Chère Maria,

Je pense très souvent à vous. Depuis une dizaine d’années maintenant, vous m’accompagnez sur mon chemin.

Parfois, je suis triste de voir ce que le monde a fait et retenu de votre pédagogie, le travail de toute une vie. Quarante ans de recherche et de dévouement restreints à… du matériel. Et encore, du matériel qui, bien souvent, n’a juste rien à voir avec les lois naturelles du développement de l’enfant que vous avez mises en avant.

Parfois, je suis perplexe, de la rigidité de certains formateurs et éducateurs qui agissent en votre nom. « C’est pas Montessori », voilà ce que l’on m’a dit lorsque j’ai publié une photo de votre troisième boîte de couleur, disposées en soleil autour d’une bougie. Chère Maria, pour moi, cette phrase ne veut rien dire, car je garde dans ma tête et dans mon cœur une phrase de vous : « Continuez après moi ».
Nous sommes en 2019, et si l’enfant est toujours le même, la société, elle, a changé, de même que notre niveau de connaissances sur beaucoup de sujets. En grande scientifique que vous avez été, je sais que vous auriez continué à adapter votre matériel aux avancées de la science, et que vous ne seriez pas restée sur les choses que vous avez découvertes. La preuve en est : vos différents ouvrages, édités tout au fil de votre vie, montre bien cette évolution, ces changements apportés. Vous ne vous contredisez pas, non, vous évoluez. Puissions-nous garder cette intelligence, pour toujours remettre en question nos croyances et continuer à nous montrer ouverts et curieux. Merci de cela.

Parfois, je suis plus optimiste, devant le nombre de crèches et d’écoles qui se réclament de votre pédagogie. Cela ne peut apporter que du bon aux enfants qui en bénéficient… même si votre travail n’est pas toujours compris dans sa globalité et son humanisme. Il y a beaucoup de remise en question, ces dernières années. Des enseignants, des éducateurs… qui lancent un nouveau mouvement, un nouveau souffle, qui veulent révolutionner leurs pratiques et refonder le système éducatif. Jamais depuis 50 ans, les pédagogies actives n’avaient eu autant la cote, n’avaient pris autant d’ampleur. C’est une révolution pédagogique qui se met en place et qui remet l’enfant à sa place : au cœur du processus pédagogique. C’est, malgré toute la morosité et l’angoisse ambiante, un grand oui à la vie. Un optimisme qui met fait penser au vôtre, lorsque vous avez commencez à développer votre approche auprès des enfants déficients. Merci de nous redonner foi en l’enfant, il en avait tellement besoin !

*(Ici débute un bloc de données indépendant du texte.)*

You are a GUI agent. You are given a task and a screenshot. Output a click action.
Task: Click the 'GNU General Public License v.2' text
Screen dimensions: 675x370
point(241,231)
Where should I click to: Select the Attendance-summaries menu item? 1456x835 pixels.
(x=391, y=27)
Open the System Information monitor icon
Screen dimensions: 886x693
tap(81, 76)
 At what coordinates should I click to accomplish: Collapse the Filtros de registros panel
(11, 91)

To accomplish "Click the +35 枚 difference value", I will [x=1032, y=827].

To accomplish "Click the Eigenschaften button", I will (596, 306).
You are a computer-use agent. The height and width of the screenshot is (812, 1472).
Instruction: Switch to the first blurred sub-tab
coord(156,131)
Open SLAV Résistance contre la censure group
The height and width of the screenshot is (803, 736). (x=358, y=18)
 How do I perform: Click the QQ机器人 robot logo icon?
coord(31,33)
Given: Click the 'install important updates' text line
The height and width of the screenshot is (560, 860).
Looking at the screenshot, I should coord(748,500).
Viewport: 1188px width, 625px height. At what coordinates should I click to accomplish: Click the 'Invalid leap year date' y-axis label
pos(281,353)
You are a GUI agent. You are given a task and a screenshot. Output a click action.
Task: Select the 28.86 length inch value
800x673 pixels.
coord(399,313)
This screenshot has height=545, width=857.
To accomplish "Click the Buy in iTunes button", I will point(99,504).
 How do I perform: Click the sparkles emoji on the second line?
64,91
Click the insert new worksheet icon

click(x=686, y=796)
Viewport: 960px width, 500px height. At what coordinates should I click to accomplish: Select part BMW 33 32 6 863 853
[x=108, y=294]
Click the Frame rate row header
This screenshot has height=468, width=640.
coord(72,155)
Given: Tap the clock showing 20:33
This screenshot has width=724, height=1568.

La plupart du temps, je suis confiante, de voir que tout ce mouvement est soutenu et voulu par beaucoup de parents. Ils ont compris qu’il fallait refonder l’école. Car oui, après vous, le soufflet est un peu retombé. Les choses n’ont pas forcément avancé comme vous l’auriez souhaité. Il a fallu attendre un peu. De ma petite expérience personnelle, je vois bien que de plus en plus de gens sont prêts pour ce changement. En 10 ans, beaucoup de choses ont changé. Les consciences et les esprits s’ouvrent. Le monde, plus que jamais, est prêt à vous accueillir. Je fais de mon mieux pour transmettre vos travaux et soutenir ce bel élan. Merci de me permettre d’œuvrer pour le monde, et de faire ma part.

Aujourd’hui, nous sommes le 8 mars 2019. C’est la journée internationale des droits de la femme. En 2019, nous en sommes encore là. A avoir besoin d’une journée pour souligner l’importance d’avoir des droits. L’égalité des salaires pour laquelle vous aviez déjà lutté en votre temps, est une question toujours d’actualité. Ainsi que tant d’autres sujets, malheureusement. Mes contemporains le savent moins, mais vous avez été une grande féministe.

Vous avez mis votre vie au service des enfants. Mais vous êtes aussi un modèle, en tant que femme. Vous faites partie de celles qui ont changé le monde. Et qui le changent encore, des années après leur disparition.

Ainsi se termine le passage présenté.